▶ **Task brief**: Reproduce word for word the stretch of items from the start through the line containing "y-tick-label: 5°S is".

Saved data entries
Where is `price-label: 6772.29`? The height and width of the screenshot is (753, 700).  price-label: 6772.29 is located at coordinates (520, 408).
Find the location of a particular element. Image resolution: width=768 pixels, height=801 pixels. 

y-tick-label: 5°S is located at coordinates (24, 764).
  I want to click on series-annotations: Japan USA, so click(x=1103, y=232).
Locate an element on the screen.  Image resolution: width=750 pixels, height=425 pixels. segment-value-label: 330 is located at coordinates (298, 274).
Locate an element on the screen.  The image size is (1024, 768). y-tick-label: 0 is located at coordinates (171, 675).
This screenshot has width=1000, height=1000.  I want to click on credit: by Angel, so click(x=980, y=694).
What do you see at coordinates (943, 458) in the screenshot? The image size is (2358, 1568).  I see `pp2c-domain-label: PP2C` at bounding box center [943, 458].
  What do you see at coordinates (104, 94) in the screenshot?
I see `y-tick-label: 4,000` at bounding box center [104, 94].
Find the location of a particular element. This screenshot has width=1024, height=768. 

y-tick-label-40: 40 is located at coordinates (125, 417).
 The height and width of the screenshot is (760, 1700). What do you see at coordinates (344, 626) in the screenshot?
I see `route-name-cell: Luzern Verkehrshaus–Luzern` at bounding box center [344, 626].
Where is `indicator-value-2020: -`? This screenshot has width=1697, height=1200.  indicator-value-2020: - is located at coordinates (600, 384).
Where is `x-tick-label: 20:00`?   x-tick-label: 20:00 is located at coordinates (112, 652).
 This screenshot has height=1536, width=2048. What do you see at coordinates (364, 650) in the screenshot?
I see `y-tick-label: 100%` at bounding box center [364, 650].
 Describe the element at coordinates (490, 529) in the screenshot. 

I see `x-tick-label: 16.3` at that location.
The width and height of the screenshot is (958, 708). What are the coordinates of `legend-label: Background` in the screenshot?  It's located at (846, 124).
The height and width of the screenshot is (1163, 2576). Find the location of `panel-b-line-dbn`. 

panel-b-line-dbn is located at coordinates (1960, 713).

▶ **Exercise output**:
Where is `price-label: 6772.29`? The height and width of the screenshot is (753, 700).  price-label: 6772.29 is located at coordinates (520, 408).
Find the location of a particular element. Image resolution: width=768 pixels, height=801 pixels. 

y-tick-label: 5°S is located at coordinates (24, 764).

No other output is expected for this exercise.